Zwei neue Gesetze, die kurz nach Beginn des Angriffskriegs in Kraft getreten sind, kriminalisieren die unabhängige Kriegsberichterstattung und stellen die Verbreitung von sogenannten „Fake News über die russische Armee“ unter (willkürlich verhängte) Strafe von bis zu 15 Jahren Freiheitsentzug. So hat sich auch der zivile Protest innerhalb Russlands fast ausschließlich auf subtilere Ausdrucksformen spezialisiert. Aufgrund der repressiven Bedingungen sind russische Oppositionelle und Aktivisten, die sich der Propagandamaschine nicht passiv ergeben, sondern weiterhin aktiv entgegentreten wollen, dazu übergegangen, ihre Protestzeichen zu verschlüsseln: Sie greifen zunehmend zu subversiven Codes – eine Strategie, die für Menschen, die in der immer wieder unterdrückten Protestkultur sozialisiert wurden, nicht neu ist.
In Hinblick auf die russische Protestbewegung spricht die Moskauer Anthropologin Alexandra Archipowa von einem „Guerillakrieg“: „Die Ziele dieses Guerillakriegs sind es, die Informationsblockade zu brechen und andere Russen aus ihrer Komfortzone zu bekommen.“
Kurz nach dem russischen Überfall auf die Ukraine begann im Runet eine neue russische Flagge zu zirkulieren, die weiß-blau-weiße Flagge des freien Russlands (der Zukunft). Der rote Streifen der russischen Fahne ist hier durch einen weißen ersetzt – das Rot als Sinnbild des blutigen Kriegs des russischen Regimes bewusst entfernt.
So wurde auch bei einer Protestaktion am Tag Russlands am 12. Juni das Rot der russischen Flagge als Blutsymbol auf einem Banner vor dem Verteidigungsministerium Russlands in Moskau verwendet. Die blauen und weißen Streifen der Flagge sind förmlich in Blut getränkt, auf dem Plakat steht auf Russisch „Heute ist nicht mein Tag [Russlands – dek]“.

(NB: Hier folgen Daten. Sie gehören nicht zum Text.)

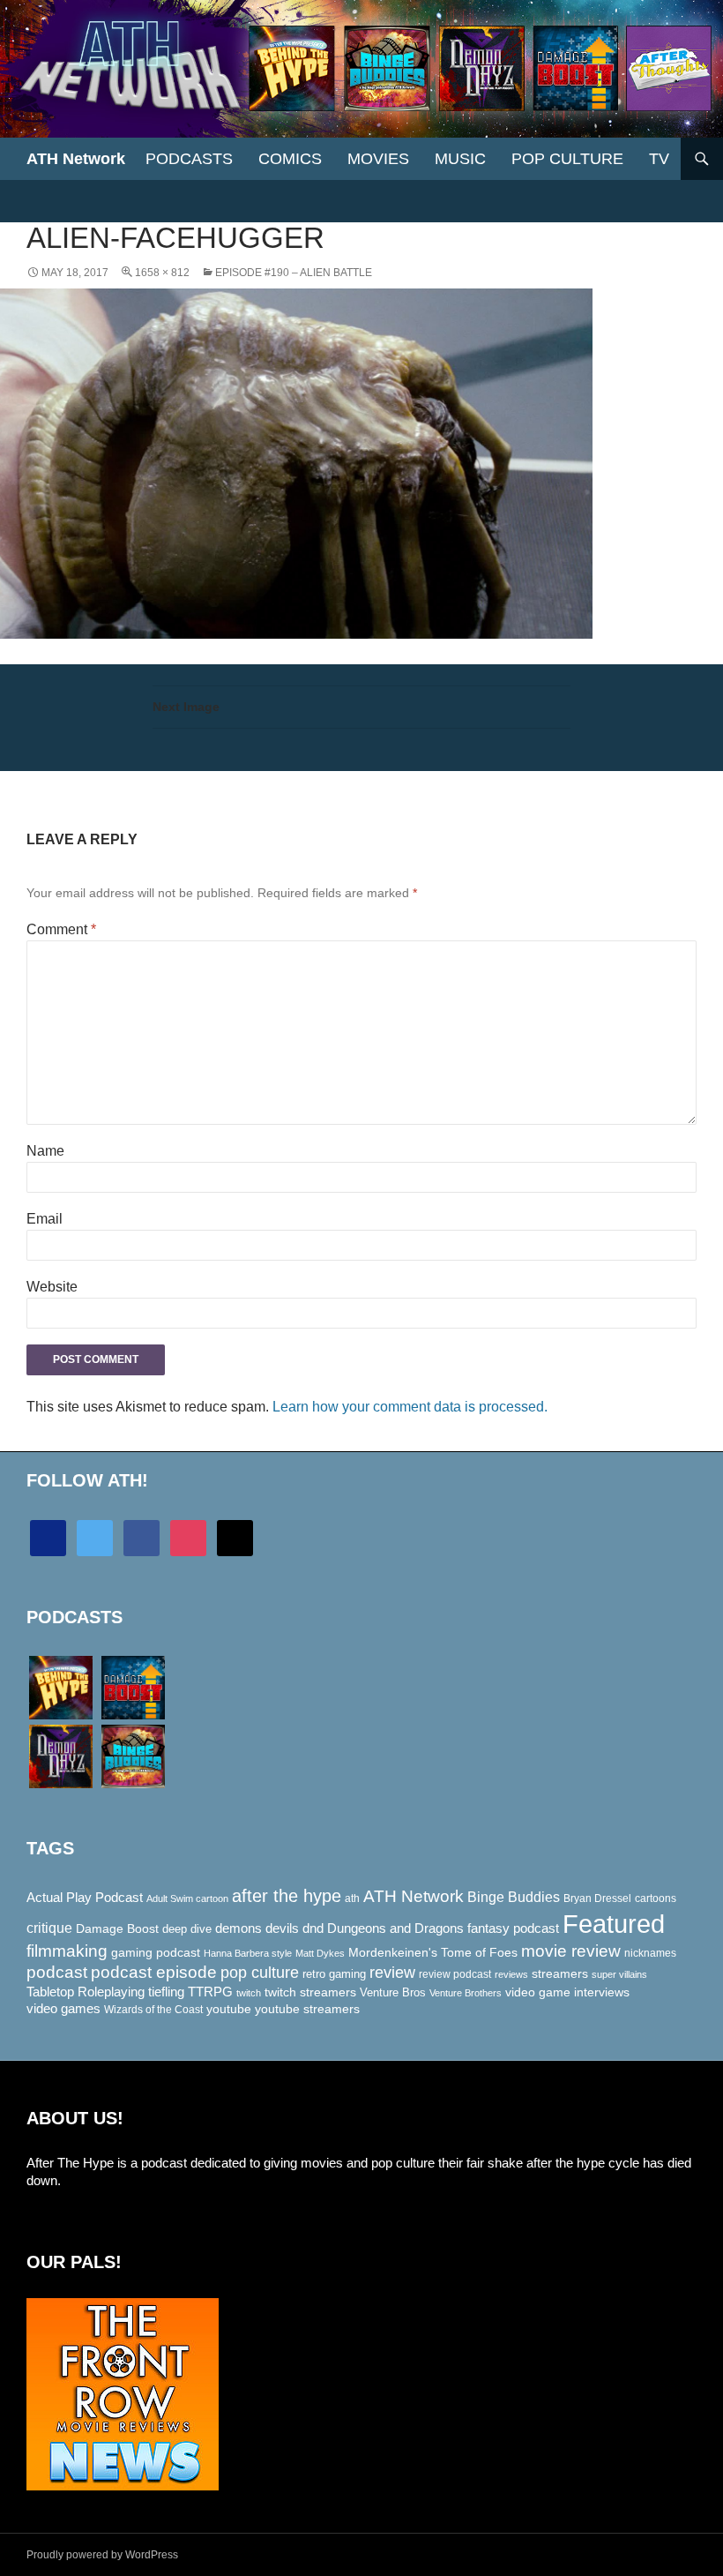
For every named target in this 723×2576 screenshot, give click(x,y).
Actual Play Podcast (84, 1898)
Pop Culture (567, 159)
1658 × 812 (162, 272)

Die neue russische Flagge gemahnt an die weiß-rot-weiße Flagge des belarussischen Protests und wird sowohl von der russischen Protestbewegung (im Großformat vor allem bei Protesten im Exil, im Kleinformat als Sticker und Graffiti auch in Russland zu finden) als auch von den an der ukrainischen Seite kämpfenden Russen der Legion Swoboda Rossii (Freedom Legion Russia) verwendet. Die Legion Swoboda Rossii koordiniert sich über Social Media – vor allem über den Telegram-Kanal @t.me/legionoffreedom – und versucht, den Vs und Zs im öffentlichen Raum mit Flyern, Stickern und Graffitis das offizielle Symbol der Legion L sowie eine „neue“ russische Flagge entgegenzusetzen.

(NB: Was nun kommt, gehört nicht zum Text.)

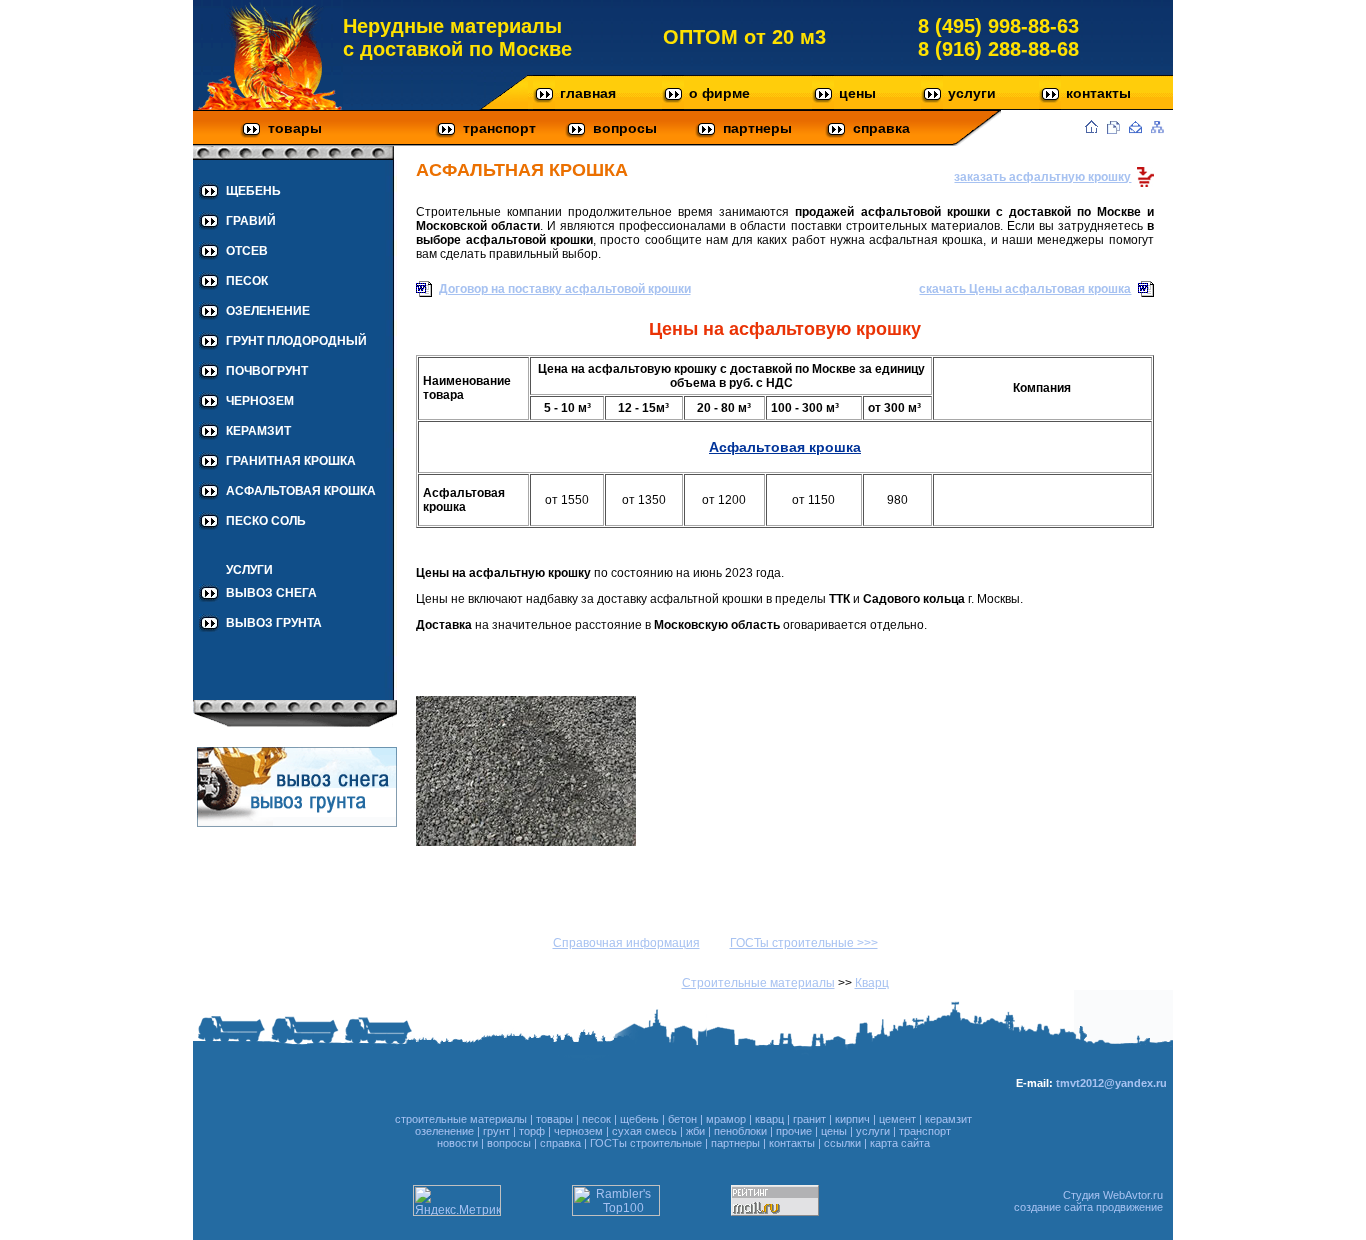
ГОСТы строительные (646, 1143)
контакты (1098, 93)
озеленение (444, 1131)
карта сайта (900, 1143)
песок (596, 1119)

Eine symbolträchtige, unfreiwillige Verkehrung des russischen Propaganda-Codes war rund zwei Monate nach Kriegsbeginn bei Z-Stickern der Verwaltung der Twer-Region zu beobachten: Die Aufkleber mit der Aufschrift Für Russland! Für den Sieg in den Farben russischer Trikolore sind verblichen nachdem sie einige Zeit der Witterung ausgesetzt waren – und verwandelten sich so ausgerechnet in gelb-blaue, ukrainische „Gegenzeichen“.

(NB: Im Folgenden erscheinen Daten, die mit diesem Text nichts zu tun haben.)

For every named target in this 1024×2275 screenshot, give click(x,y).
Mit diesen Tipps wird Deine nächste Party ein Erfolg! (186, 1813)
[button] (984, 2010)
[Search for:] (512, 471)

Versuche, die Zensur zu umgehen, verdeutlichen die massive Repression des Staatsapparats: Selbst wegen selbstgeschriebener Plakate, die die acht Buchstaben der Losung Net woine (Nein zum Krieg) durch acht Sternchen ersetzen, oder wegen des Hochhaltens von Tolstois Krieg und Frieden vor dem Denkmal der Heldenstadt Kyjiw in Moskau, wurden Menschen festgenommen. Im Oktober 2022 sorgte der unerwartete Freispruch der wegen Diskreditierung der russischen Armee angeklagten Alissa Klimentowa für die Popularisierung eines Fisches als Protestsymbol: Sie hatte vor Gericht erklärt, mit ihrer Aufschrift „net w***e“ gar nicht „Nein zum Krieg“, sondern „Nein zur Wobla“, einer Fischart, zu meinen.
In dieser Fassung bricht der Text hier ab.